CORESTA Meeting, Smoke Science/Product Technology, 2019, Hamburg, STPOST 34

Next generation product aerosols induce lower biological activity than combusted cigarettes: a comparison of in vitro cell migration in the scratch wound assay

RUDD K.(1); BUDDE J.(2); TRELLES STICKEN E.(2); WIECZOREK R.(2); SIMMS L.(1); STEVENSON M.(1)
(1) Imperial Brands PLC, Bristol, U.K.; (2) Reemtsma Cigarettenfabriken GmbH (an Imperial Brands PLC Company), Hamburg, Germany

Smoking combustible cigarettes is a cause of serious diseases in smokers, including heart disease. There are many commercially available next generation products (NGPs), such as tobacco-free e-vapour products, aiming to provide an alternative to smoking with a significant reduction in harm. The study aimed to compare the cardiovascular-related effect of NGP aerosol to cigarette smoke using the in vitro endothelial migration (scratch wound) assay.

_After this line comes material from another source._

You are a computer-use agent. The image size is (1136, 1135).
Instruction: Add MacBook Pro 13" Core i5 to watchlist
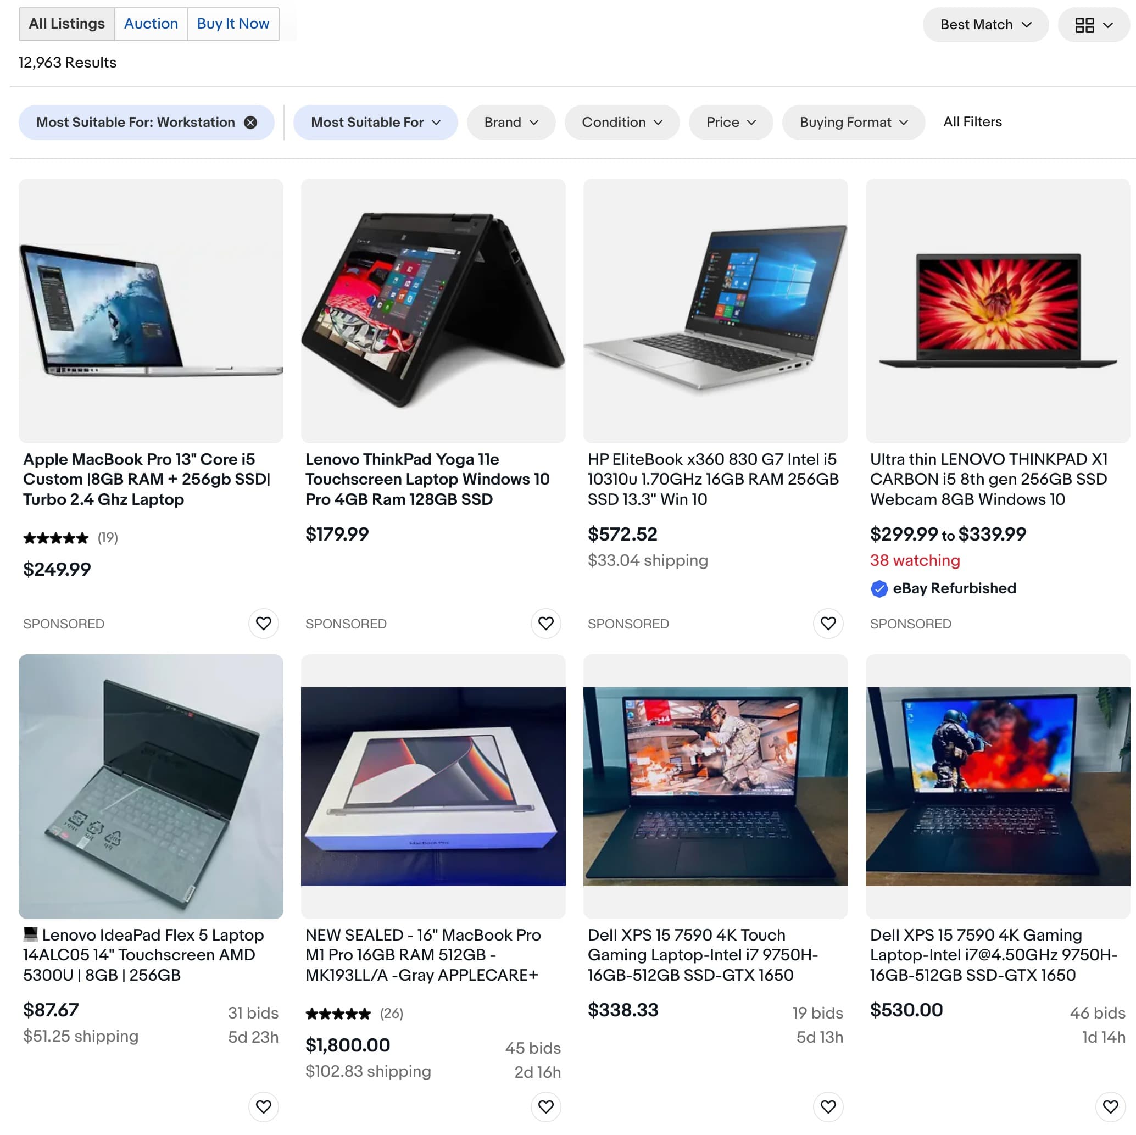263,623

Products investigated were the Kentucky reference cigarette (3R4F), a tobacco heating product (THP), a hybrid product (HYB) and a myblu™ e-vapour product (Tobacco Flavour 1.6 % Nicotine). The 3R4F and THP were smoked using an intense smoking regime, with HYB and myblu™ vaped according to CORESTA Recommended Method No. 81. Freshly generated smoke and aerosols were captured in phosphate buffered saline and added at concentrations up to 10 % of total cell media. Artificial wounds 700-800 µm wide were created in the human umbilical vein endothelial cell monolayer using a WoundMaker™ device. The impact of the test articles on endothelial cell migration activity was determined over 30 hours following exposure.

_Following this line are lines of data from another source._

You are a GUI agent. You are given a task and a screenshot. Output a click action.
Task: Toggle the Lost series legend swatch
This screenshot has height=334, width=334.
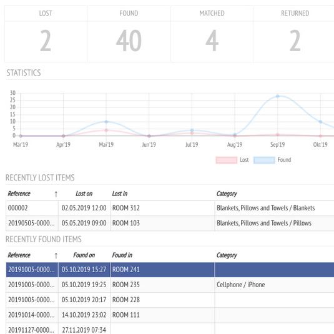(x=226, y=160)
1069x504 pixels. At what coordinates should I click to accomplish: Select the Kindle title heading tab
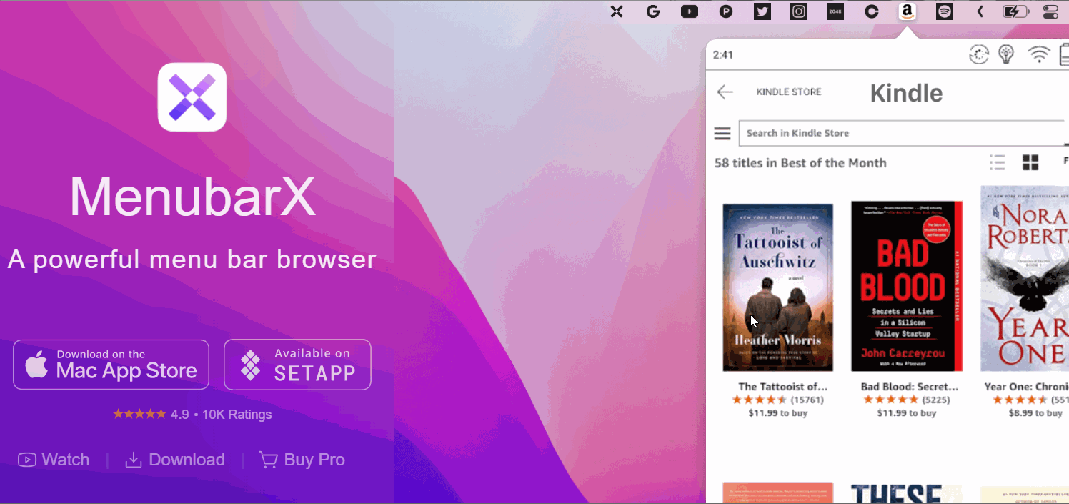[x=906, y=93]
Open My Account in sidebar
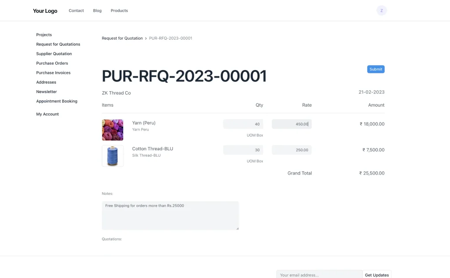This screenshot has height=278, width=450. pos(47,114)
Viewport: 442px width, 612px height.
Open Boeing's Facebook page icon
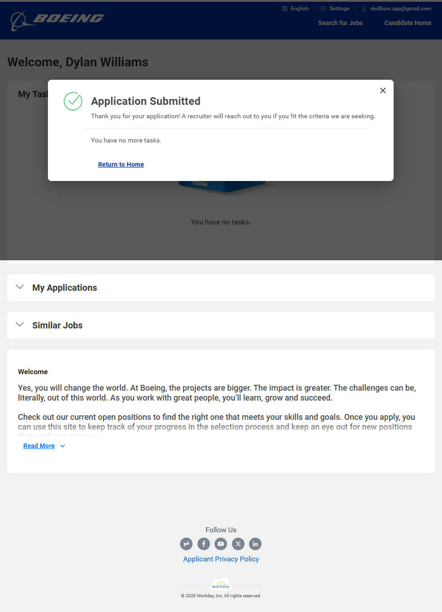(203, 544)
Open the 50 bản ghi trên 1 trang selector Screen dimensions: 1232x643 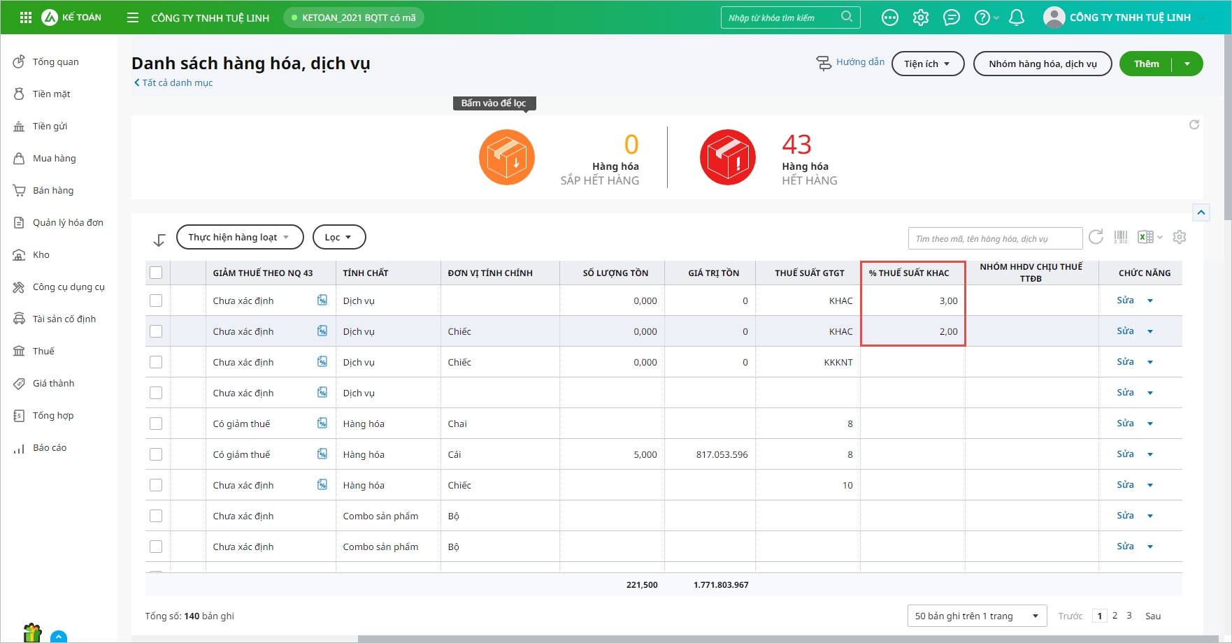tap(976, 616)
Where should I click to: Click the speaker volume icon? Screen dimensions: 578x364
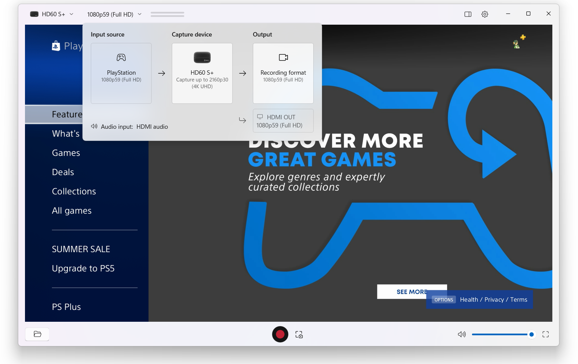(x=461, y=334)
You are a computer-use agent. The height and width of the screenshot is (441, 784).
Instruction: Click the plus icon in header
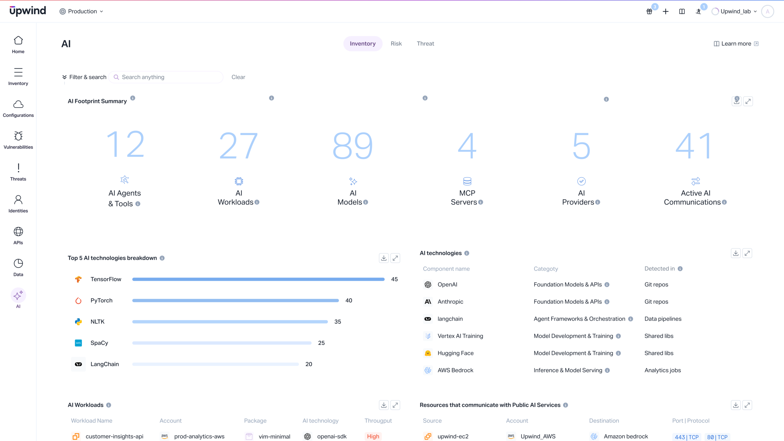pos(665,12)
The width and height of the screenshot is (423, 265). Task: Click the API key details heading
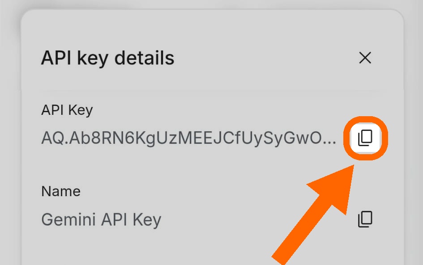click(107, 58)
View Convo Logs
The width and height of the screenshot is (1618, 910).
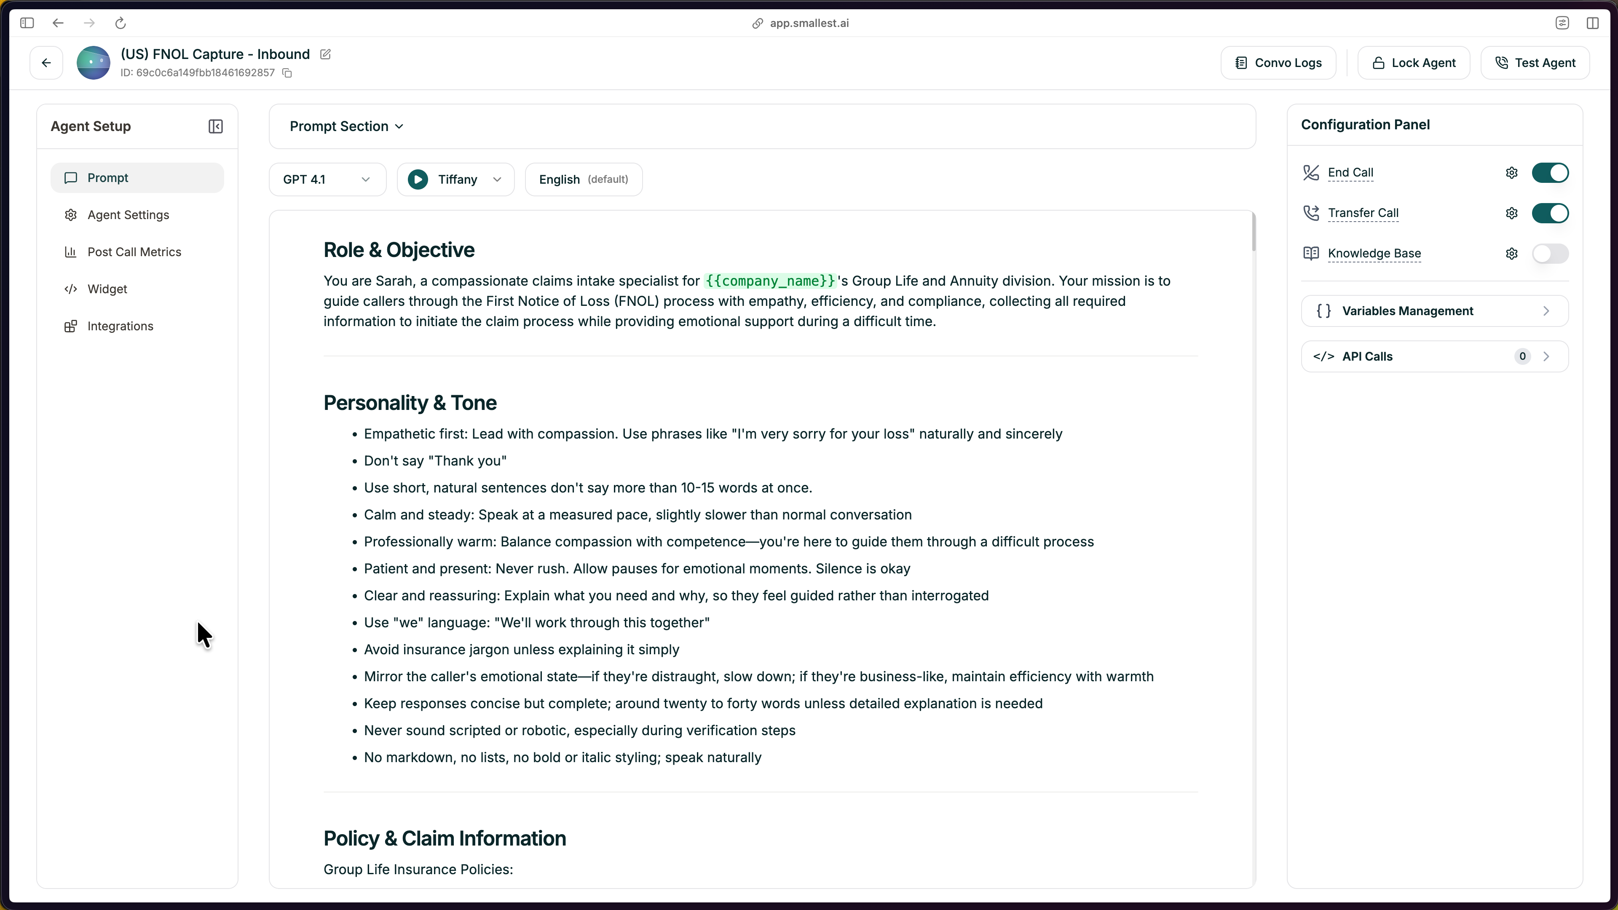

The scratch wound assay showed significant differences in rate of wound closure between test articles. A highly significantly, dose-dependent increase in wound closure inhibition was observed following 3R4F exposure. Trapped HTP and HYB aerosols showed lower migration activity over control indicating slight inhibition of the wound healing activity. The Dunnett’s multiple comparison test confirmed statistically significant effects for the HTP only. Trapped myblu™ aerosol did not show any significant inhibition of cell migration over control, even at the highest concentrations, under the conditions of test.

The data demonstrates clear differences between 3R4F smoke and next generation product (NGP) aerosols on endothelial cell migration, with no measurable effect observed for the tobacco-free myblu™ e-vapour product. These findings add to the increasing body of scientific evidence supporting the harm reduction potential of NGPs.